◆ Document section:
Hello all, In this blog we will explore a novel model I developed which does fusion learning between 6 head CNN (multi-head) and Transformer for classification tasks like activities classification, or any other classification. I have written a paper on this which is accepted in the conference as well. For time-series dataset, you can replace CNNs with RNNs or can also use GRU.

Understanding the Approach

Convolutional Neural Networks (CNNs)

CNNs have been a cornerstone in image processing tasks due to their ability to capture spatial dependencies efficiently. In the context of activity monitoring, CNNs can effectively extract features from time-series sensor data, identifying patterns that characterize different activities.

Transformers

Transformers, initially proposed for natural language processing tasks, have shown remarkable capabilities in capturing long-range dependencies. When applied to sequential data, such as time-series, transformers excel at capturing contextual information across various time steps, thereby enhancing the model's understanding of temporal patterns.

Fusion Approach

The fusion of CNNs and Transformers aims to leverage the strengths of both architectures. While CNNs excel at feature extraction from local patterns, transformers complement this by capturing global dependencies, enabling the model to discern nuanced activity patterns spread across the entire sequence.

Architecture Overview

The joint learning architecture comprises two main components:

  1. CNN LSTM: This branch consists of multiple CNN layers followed by LSTM layers. CNN layers extract spatial features, while LSTM layers capture temporal dependencies within the extracted features.

  2. Transformer: The Transformer branch incorporates self-attention mechanisms to capture long-range dependencies. Additionally, positional encoding ensures that the model retains information about the sequential order of input data.

◆ Written request A: According to the blog post, how many heads does the CNN in the model have?
◆ Written request B: Please revise the stretch of the blog post from "The joint learning" through "of input data.", putting "attention mechanisms" in place of "self-attention mechanisms".

◆ Excerpted data:

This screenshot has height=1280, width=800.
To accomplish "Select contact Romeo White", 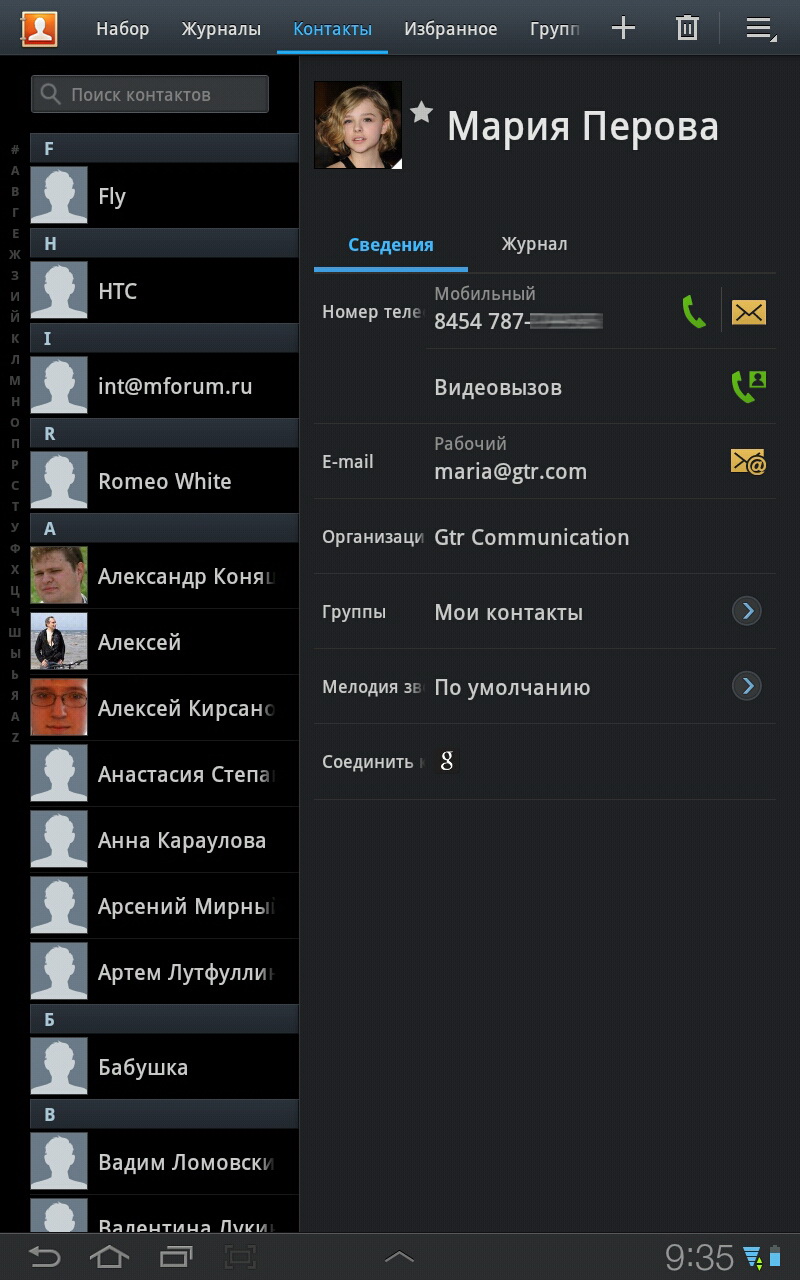I will click(x=165, y=481).
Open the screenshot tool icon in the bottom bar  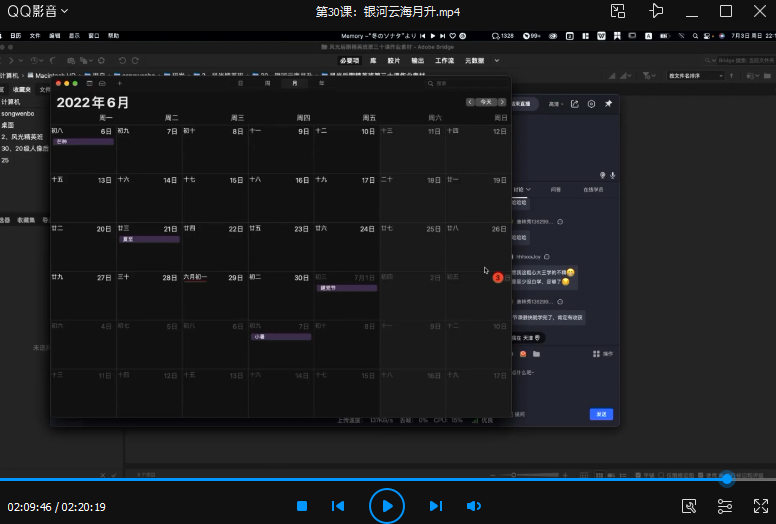pyautogui.click(x=689, y=506)
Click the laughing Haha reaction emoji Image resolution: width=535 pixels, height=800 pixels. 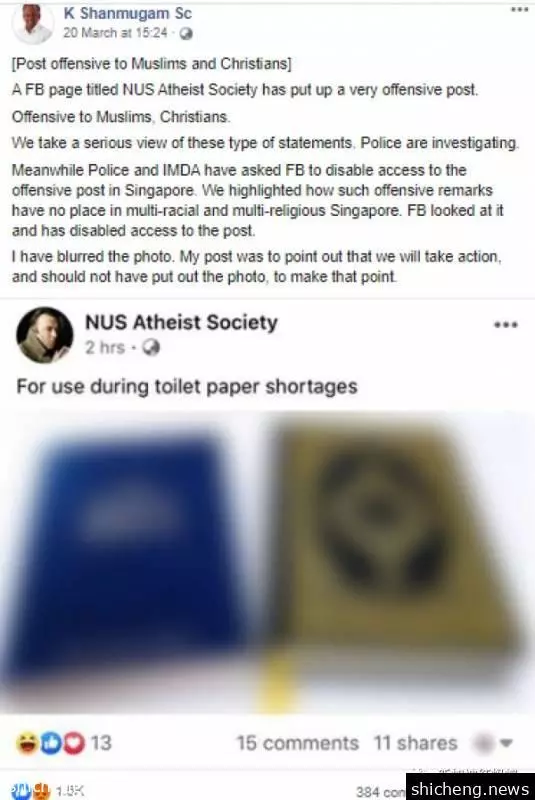tap(26, 743)
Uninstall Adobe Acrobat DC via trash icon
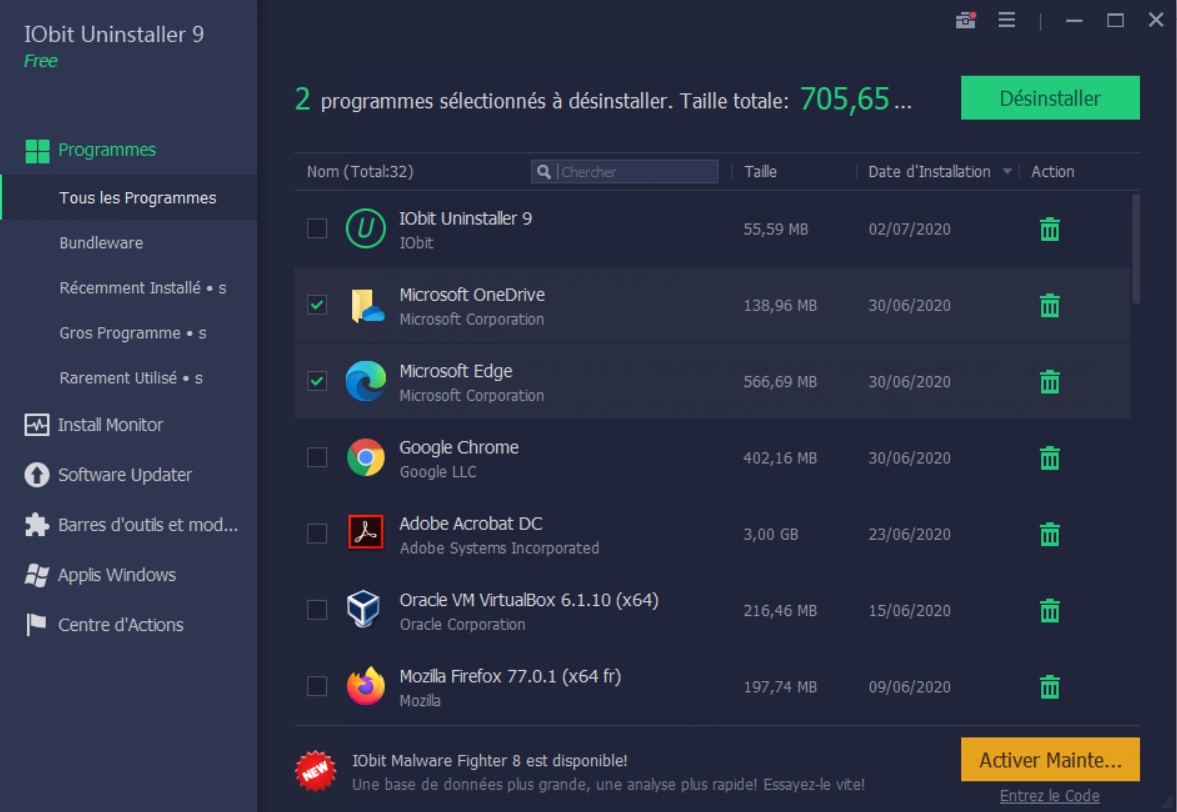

◆ Task answer A: Six

◆ Task answer B:
The joint learning architecture comprises two main components:

  1. CNN LSTM: This branch consists of multiple CNN layers followed by LSTM layers. CNN layers extract spatial features, while LSTM layers capture temporal dependencies within the extracted features.

  2. Transformer: The Transformer branch incorporates attention mechanisms to capture long-range dependencies. Additionally, positional encoding ensures that the model retains information about the sequential order of input data.